Who ever imagined that lawns would go from epitomizing the American dream to embodying all manner of evil? Blaming both human and natural failings, many homeowners have embraced the idea of lawn-eradication, and the Food Not Lawns movement is growing on a daily basis. Lawns were originally cultivated by wealthy European nobles to show off all the land that they didn’t need for growing food, but in an era of droughts, climate change, and imminent food shortages, such wastefulness isn’t a trophy for the elite; it’s pretty much reprehensible.
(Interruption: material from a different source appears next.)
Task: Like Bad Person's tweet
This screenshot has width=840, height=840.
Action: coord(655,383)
Several organizations now exist that help people transform their lawns into edible food forests, and one of those is Edible Estates. This company is the brainchild of Fritz Haeg, who has made it his mission to replace the water-guzzling, pesticide-drenched grasslands of American front yards with functional, fruitful plots filled with all things edible. His philosophy on lawns vs. edible gardens is as follows:

“The lawn devours resources while it pollutes. It is maniacally groomed with mowers and trimmers powered by the 2-stroke motors responsible for much of our greenhouse gas emissions. Hydrocarbons from mowers react with nitrogen oxides in the presence of sunlight to produce ozone. To eradicate invading plants, it is drugged with pesticides which are then washed into our water supply with sprinklers and hoses, dumping our increasingly rare fresh drinking resource down the gutter. Of the 30 commonly used lawn pesticides, 17 are detected in groundwater and 23 have the ability to leach into groundwater sources.
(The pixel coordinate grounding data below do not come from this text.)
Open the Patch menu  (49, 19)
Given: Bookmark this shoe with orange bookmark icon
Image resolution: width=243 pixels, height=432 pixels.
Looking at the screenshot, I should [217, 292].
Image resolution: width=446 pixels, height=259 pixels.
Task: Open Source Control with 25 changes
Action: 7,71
The lawn divides and isolates us. It is the buffer of anti-social no-man’s-land that we wrap ourselves with, reinforcing the suburban alienation of our sprawling communities. The mono-culture of one plant species covering our neighborhoods from coast to coast celebrates puritanical homogeneity and mindless conformity.”

For those of you who may be interested in growing food instead of grass, there are countless books and websites available to help you on your way. As a couple of examples, the Food Not Lawns book is a great start, and Paradise Lot is an ideal reference guide for those living in urban settings.